Seen above is the tick by tick chart of the Nifty. As seen from the chart, the Nifty, early in the morning, after going to 4150 started going up, made a top near 4190, and came down to 4171.35. Then a small recovery took it past its highs of the day, went up to 4224.60 came down to 4171.35 again, climbed to 4203.30 and finally broke through 4171.35, thus completing a bearish head and shoulders pattern. With the top of the head at 4224.60 and the neckline at 4171.35, the target was 53.25 points (4224.60-4171.35) below 4171.35. This gave us a target level of 4118.10 (4171.35-53.25) on the Nifty. So, we saw a bearish head and shoulders pattern being formed, being confirmed and the target achieved, all in one day. And we can see that after this head and shoulders pattern target was achieved, there was an immediate bounce in the price from that level. This case was more like a case of a perfect head and shoulders pattern. In most cases, either the neckline is not straight, or the shoulders are not perfect or the target is not achieved or the price overshoots the target. But then, life is never perfect. One has to live it the way it is offered to us and make the best of it.

Well, that was the intra day chart for today only, but what is the forecast for tomorrow or the days after that? To try and forecast what the market would do is like trying and forecasting whether the next toss of a coin would be a heads or a tail. The market remains as unpredictable as ever and most of the times move against our wishes/forecast. But we also know that when it does move in our favour, most of the times we get a move big enough to wipe off most of our losses. That is where technical analysis comes in handy, where 7 trades out of 10 turn out to be loss making trades, but the remaining three trades are big enough to wipe the 7 losses and giving us a net profit. Technical Analysis only helps us increase the probability of making a profit. One of my previous posts title “
The Probability of Profitability” very well explains this. Well, and to do that we have to analyse to see what our analysis says.

Nifty 30 Minutes - Fibonacci Retracement Levels provide support, MACD maintains sell

Attached above is the 30 minutes chart of the Nifty, which gives us a slightly longer term view than what the intra day chart gives us. Notice that in this chart, the bearish head and shoulders pattern, which was so clear in the tick by tick chart, is not visible here. Last week we had seen the Nifty slip into a narrow range between 3950 and 4100. This range has been marked by a trend channel/rectangle. Notice that the upper end of the rectangle lies somewhere between 4090 and 4100 and not exactly 4100. Also shown in this chart is the Moving Averages Convergence Divergence (MACD) and the upper line of the rectangle extended till date. This extended line tells us that there is support available between 4090 and 4100. The MACD, which had given a sell signal yesterday, reaffirmed it today by going below the equilibrium line at 0. Notice that there is a blue coloured trendline here too which shows that there maybe support available for the MACD at current levels, which, if broken, would have bearish implications.

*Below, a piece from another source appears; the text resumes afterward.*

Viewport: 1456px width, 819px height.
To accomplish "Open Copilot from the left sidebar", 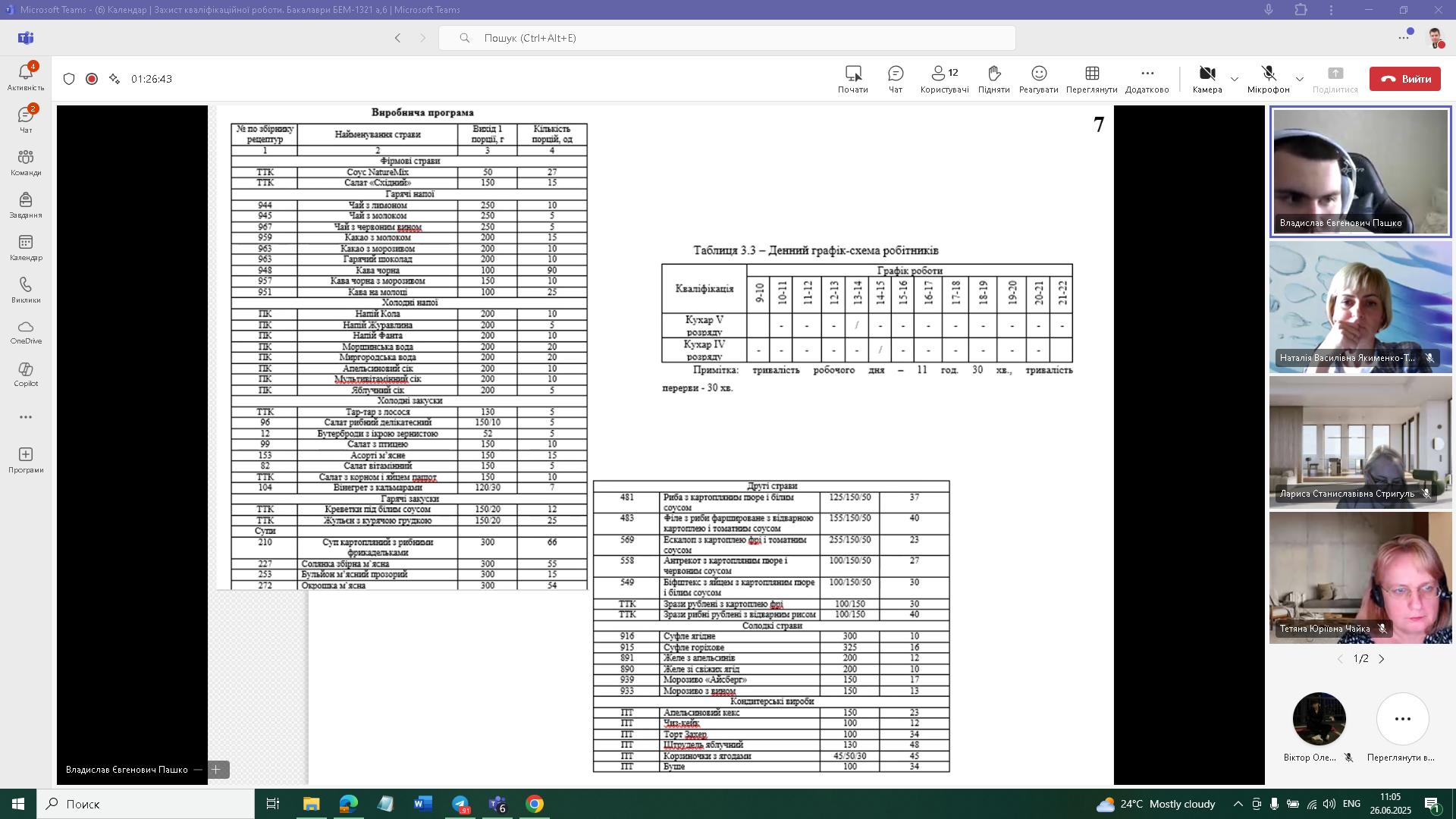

There are also Fibonacci retracement levels drawn on the chart for the two day rise from 3800 to 4300. These Fibonacci levels tell us that the 38.2% level is still intact may (or may not) provide support at 4112. If this is breached, the next Fibonacci levels of support are at 4050 and 3995, being the 50% and the 61.8% retracement levels, respectively. For now, we can just wait and watch, which of these levels does the Nifty feel worthy enough to respect.

As far as the international markets are concerned, the London FTSE and French CAC closed with a loss of about 2% while the German DAX lost 1% of its value. American markets are more or less flat at the moment while the crude has come off its yesterday's highs and was today in the vicinity of $106 a barrel.